ACTIONS TO TAKE ::
- A) In the esports article, rewrite the passage starting with "That’s a sentiment" and going on through "by Gravity Gaming.", swapping "Cloud9" for "C9" each time it occurs.
- B) According to the esports article, which champion did Team 8 pick in their upset over Cloud9?
- C) Pick up the esports article after its final sentence and write on from there.
BEGIN PAGE EXTRACT
The match will likely revolve around how well Saintvicious and company keep CaliTrlolz away from Cop. CaliTrlolz believes it’ll be a tough match. He respects Gravity’s “turret game,” he says.
“Definitely given the standing, I think Gravity is a really important match for us,” CaliTrlolz said. “However I don’t think CLG is that much better than Gravity, given that Gravity is, I think, a really good team in their own aspect. Their strong point is being able to just run in with the jungler and take down turrets.”
As for what SaintVicious sees as Team 8’s strengths, well, that’s a quite different matter.
“I really think they’ve got a bunch of random wins,” SaintVicious said. “You watch some of the wins they get… they’re so random.”
That’s a sentiment a lot of people seem to have about Team 8. Last weekend, when they pulled off a big upset over Cloud9 using a creative champion pick in Vladimir and taking advantage of it after a key team fight to bring them into the late game, it was supposedly because Cloud9 choked, not because Team 8 made a good play that allowed them to leverage their team composition to win. When Gravity Gaming upset Team SoloMid a day earlier, using a creative champion pick in Urgot and coming from behind thanks to a big team fight win where Team SoloMid overextended and did not play to their win conditions, it was, according to fans, a great job by Gravity Gaming.
The two wins were extremely similar except for the narrative applied to the victors. For some reason it’s hard for people to give Team 8 credit, whether it’s their relatively no-name players, their wacky play style, or, perhaps, the randomness in their wins.
When I told CaliTrlolz what SaintVicious had said to me hours prior, he struggled to wrap his head around it. He wasn’t exactly sure what the veteran jungler meant, thinking back on Team 8’s past wins and noting only their victory over Team Impulse, where Team 8 massively threw a huge gold lead but barely survived, as perhaps an undeserved win.
“I don’t know about ‘random’ games,” he said, before adding, with his tongue mostly (but not firmly) in cheek, “We’ll just see how we do against Gravity next week, and just crush them, and say it was a ‘random’ win, because you guys are some random opponent.” He laughed. “I’ll just flame ‘em, or something? He’s pretty feisty!
END PAGE EXTRACT
BEGIN DATA SECTION
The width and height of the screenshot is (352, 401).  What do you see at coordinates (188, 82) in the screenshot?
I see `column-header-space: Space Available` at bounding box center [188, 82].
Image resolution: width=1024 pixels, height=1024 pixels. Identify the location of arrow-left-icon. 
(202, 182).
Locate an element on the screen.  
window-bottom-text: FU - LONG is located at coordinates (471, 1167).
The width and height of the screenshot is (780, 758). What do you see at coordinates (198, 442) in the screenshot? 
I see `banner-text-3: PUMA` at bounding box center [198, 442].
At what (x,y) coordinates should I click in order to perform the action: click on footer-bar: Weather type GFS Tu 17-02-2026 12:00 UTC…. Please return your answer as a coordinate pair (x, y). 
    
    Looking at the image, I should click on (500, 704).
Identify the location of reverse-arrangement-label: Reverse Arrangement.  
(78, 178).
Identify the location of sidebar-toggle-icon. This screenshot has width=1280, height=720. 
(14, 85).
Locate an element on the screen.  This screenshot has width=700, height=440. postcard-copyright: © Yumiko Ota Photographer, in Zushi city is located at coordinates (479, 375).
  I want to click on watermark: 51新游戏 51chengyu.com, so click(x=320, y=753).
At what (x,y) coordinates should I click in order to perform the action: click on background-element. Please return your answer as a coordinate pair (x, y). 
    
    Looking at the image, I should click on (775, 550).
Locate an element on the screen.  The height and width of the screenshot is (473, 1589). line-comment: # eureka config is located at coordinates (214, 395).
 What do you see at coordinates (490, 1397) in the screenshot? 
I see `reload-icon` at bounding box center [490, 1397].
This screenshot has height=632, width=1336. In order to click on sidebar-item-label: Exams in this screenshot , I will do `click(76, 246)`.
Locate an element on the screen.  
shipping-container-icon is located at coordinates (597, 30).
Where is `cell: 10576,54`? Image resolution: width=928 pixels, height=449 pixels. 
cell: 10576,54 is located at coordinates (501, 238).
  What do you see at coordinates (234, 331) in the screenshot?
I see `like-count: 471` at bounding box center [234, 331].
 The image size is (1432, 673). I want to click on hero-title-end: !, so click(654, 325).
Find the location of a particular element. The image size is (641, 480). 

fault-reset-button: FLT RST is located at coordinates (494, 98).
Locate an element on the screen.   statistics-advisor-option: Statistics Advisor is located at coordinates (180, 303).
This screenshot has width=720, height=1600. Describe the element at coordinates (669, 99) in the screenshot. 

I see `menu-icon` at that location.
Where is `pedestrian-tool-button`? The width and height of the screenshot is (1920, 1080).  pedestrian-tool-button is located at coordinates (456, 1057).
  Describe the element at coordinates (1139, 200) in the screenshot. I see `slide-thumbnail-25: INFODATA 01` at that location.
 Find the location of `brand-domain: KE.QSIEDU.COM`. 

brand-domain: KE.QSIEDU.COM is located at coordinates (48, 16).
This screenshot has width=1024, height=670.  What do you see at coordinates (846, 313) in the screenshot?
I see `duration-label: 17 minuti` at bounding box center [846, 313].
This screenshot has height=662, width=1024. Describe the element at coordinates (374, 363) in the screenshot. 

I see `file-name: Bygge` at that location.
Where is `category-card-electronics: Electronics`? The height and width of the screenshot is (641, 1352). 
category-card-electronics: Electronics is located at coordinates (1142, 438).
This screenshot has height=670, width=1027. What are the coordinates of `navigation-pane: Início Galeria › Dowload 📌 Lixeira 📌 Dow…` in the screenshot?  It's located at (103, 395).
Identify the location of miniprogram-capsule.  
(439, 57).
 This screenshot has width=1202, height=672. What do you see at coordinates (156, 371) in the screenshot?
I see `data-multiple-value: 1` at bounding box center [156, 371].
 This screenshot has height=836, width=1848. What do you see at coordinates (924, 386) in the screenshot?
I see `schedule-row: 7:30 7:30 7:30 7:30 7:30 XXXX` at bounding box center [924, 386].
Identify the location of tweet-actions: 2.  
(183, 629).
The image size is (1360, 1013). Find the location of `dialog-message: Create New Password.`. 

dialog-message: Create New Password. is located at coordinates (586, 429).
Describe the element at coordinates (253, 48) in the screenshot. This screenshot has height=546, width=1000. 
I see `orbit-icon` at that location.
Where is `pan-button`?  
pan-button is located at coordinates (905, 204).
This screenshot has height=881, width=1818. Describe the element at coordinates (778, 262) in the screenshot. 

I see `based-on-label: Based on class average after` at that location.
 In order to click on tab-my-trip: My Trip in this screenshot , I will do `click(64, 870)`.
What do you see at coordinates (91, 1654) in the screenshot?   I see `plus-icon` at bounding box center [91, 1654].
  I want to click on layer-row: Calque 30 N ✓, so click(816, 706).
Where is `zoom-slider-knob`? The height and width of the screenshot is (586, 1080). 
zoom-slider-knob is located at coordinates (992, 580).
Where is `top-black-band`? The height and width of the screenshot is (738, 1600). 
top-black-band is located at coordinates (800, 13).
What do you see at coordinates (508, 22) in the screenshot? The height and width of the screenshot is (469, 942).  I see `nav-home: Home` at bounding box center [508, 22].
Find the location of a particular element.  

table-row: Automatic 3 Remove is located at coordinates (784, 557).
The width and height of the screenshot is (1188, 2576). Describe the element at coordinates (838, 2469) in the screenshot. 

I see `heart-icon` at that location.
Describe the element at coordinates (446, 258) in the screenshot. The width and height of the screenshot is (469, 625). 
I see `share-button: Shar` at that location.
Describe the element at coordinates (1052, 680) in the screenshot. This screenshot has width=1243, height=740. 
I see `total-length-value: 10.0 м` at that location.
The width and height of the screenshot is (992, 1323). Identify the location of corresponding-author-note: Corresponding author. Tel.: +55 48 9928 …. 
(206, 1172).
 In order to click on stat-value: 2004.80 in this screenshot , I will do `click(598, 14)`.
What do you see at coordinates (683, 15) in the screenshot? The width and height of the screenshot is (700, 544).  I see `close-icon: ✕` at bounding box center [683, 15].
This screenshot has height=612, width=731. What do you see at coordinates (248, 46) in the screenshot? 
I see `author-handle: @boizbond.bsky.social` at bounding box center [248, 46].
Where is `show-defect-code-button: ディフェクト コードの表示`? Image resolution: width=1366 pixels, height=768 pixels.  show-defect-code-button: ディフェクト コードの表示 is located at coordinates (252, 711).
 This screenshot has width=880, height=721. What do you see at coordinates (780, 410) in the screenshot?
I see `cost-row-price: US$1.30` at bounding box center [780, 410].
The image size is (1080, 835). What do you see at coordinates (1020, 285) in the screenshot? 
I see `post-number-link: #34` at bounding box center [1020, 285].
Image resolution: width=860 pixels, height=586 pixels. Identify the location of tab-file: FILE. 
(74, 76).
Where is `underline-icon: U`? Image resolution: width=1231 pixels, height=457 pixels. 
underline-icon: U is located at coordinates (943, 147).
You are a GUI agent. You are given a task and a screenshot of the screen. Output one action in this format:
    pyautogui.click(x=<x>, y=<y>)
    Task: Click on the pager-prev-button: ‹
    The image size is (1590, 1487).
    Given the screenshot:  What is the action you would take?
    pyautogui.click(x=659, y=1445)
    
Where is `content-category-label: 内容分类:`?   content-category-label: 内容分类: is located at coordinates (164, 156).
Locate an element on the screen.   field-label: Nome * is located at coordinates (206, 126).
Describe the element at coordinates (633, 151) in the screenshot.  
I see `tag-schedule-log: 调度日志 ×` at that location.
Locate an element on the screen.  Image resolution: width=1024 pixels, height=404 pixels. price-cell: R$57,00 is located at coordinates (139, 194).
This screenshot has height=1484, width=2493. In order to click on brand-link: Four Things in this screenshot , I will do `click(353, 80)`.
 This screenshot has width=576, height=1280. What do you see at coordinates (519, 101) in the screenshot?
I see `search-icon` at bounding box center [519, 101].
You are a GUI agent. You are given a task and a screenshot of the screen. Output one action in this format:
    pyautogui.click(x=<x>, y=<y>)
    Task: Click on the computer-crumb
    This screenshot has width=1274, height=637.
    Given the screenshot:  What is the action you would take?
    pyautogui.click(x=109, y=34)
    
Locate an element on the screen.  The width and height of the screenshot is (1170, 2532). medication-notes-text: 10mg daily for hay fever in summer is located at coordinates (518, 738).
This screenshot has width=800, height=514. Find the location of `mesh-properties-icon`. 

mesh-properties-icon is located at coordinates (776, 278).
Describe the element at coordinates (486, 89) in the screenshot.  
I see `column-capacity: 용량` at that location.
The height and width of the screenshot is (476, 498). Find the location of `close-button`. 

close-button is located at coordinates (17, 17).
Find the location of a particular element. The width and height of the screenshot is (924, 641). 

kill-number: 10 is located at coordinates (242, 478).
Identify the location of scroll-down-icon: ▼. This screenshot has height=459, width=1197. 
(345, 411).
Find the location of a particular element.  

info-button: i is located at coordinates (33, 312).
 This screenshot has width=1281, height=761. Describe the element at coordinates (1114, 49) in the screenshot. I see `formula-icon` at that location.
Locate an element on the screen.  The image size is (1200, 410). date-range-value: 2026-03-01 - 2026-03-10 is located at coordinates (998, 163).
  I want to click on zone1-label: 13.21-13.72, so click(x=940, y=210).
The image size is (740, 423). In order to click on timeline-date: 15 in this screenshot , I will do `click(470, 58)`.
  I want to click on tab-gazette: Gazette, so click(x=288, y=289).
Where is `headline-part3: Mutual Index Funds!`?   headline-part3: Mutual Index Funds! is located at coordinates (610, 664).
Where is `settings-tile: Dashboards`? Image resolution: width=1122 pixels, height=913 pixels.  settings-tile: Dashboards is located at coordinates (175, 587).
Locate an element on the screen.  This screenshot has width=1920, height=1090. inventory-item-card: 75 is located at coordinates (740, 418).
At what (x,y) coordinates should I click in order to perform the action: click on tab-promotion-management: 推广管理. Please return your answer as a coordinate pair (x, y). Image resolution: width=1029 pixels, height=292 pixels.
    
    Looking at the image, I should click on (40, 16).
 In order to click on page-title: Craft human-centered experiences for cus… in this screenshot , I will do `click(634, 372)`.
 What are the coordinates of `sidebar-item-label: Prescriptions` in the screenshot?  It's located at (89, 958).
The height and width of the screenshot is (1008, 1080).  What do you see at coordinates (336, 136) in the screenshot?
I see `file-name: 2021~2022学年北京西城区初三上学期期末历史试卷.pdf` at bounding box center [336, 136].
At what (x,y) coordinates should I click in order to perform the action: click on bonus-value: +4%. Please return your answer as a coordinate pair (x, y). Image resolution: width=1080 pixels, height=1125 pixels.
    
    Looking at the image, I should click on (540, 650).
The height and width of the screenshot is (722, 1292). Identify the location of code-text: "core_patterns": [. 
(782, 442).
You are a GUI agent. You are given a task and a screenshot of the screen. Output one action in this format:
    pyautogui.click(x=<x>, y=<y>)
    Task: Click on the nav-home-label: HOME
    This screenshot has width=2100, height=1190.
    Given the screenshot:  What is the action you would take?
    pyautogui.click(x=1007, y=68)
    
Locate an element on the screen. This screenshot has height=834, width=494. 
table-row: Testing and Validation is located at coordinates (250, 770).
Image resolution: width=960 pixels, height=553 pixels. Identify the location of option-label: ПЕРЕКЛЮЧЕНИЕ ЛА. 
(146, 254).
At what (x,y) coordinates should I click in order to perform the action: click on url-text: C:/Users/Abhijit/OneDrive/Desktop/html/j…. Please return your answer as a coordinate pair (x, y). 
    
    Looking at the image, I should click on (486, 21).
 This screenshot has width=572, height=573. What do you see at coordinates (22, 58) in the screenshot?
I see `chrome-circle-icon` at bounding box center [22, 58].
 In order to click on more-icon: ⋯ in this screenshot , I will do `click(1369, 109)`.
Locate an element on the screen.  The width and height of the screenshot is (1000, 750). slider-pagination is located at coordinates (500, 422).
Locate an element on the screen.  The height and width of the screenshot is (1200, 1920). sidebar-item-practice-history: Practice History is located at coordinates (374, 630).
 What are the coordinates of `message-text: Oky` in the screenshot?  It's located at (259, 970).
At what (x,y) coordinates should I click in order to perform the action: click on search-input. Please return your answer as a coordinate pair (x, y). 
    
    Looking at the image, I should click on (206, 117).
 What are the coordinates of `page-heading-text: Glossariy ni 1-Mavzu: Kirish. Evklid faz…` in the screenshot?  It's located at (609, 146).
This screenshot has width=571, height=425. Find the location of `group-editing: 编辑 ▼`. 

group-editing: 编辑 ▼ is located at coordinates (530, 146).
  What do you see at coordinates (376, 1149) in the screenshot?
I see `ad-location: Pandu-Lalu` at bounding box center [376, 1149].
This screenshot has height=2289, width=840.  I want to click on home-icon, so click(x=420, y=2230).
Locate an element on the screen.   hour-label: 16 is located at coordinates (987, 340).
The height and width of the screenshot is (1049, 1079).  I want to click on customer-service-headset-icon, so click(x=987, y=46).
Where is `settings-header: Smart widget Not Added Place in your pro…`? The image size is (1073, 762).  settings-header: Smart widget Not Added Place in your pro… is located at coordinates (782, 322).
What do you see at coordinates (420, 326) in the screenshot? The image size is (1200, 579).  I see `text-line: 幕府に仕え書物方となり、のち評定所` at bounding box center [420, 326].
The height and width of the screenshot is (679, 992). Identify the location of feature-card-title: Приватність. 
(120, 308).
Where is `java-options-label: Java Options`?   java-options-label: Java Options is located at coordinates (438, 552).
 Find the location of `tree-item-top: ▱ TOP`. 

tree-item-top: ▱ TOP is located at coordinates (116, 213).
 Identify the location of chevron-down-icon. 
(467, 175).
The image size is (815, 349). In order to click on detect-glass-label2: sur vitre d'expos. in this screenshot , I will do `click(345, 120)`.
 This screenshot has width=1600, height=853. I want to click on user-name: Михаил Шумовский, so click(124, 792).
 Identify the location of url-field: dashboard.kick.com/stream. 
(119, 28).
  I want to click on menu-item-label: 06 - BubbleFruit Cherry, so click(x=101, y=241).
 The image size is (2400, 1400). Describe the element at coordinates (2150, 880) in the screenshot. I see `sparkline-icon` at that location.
END DATA SECTION
RESPONSES BY TASK ::
- A)
That’s a sentiment a lot of people seem to have about Team 8. Last weekend, when they pulled off a big upset over C9 using a creative champion pick in Vladimir and taking advantage of it after a key team fight to bring them into the late game, it was supposedly because C9 choked, not because Team 8 made a good play that allowed them to leverage their team composition to win. When Gravity Gaming upset Team SoloMid a day earlier, using a creative champion pick in Urgot and coming from behind thanks to a big team fight win where Team SoloMid overextended and did not play to their win conditions, it was, according to fans, a great job by Gravity Gaming.

- B) Vladimir

- C)
“He’s probably still salty they lost to us back when he was in Curse Academy.”
Them’s fightin’ words. In the finals of the Challenger Series playoffs of the Summer Split last year, Team 8 beat Curse Academy in a best-of-five series by a 3-1 score. But Gravity Gaming isn’t that same team.
Saintvicious believes they’ll survive his so-called dice roll. When I asked him if Team 8 being “random” means his team might “randomly” lose, he was quick to respond. “No. It’s not happening next week. I’m sorry,” he said. “We’re going to take out Cloud9 too.”
That last statement reveals much of the mentality of both teams. While both are focusing on the big Sunday showdown, they each believe they have a solid shot at beating their favored Saturday foes. CaliTrlolz believes they have a good chance against CLG, if they can stop Aphromoo from making plays. If one of them pulls off an upset, we could see both in the playoffs.
“[SaintVicious] might have just said that to provoke us, but… It’s kind of stupid,” CaliTrlolz said. “We cannot win against the best teams in the NA LCS just randomly. I think that’s kind of ignorant to say. They don’t just throw like in solo queue, going off getting picked one by one. Our victories, we won team fights, we got our objectives on our own aspects. I think a lot of wins were also decisive.”
No matter who wins on Sunday, it will certainly be decisive. Maybe not the match result itself, but certainly the playoff picture as a whole.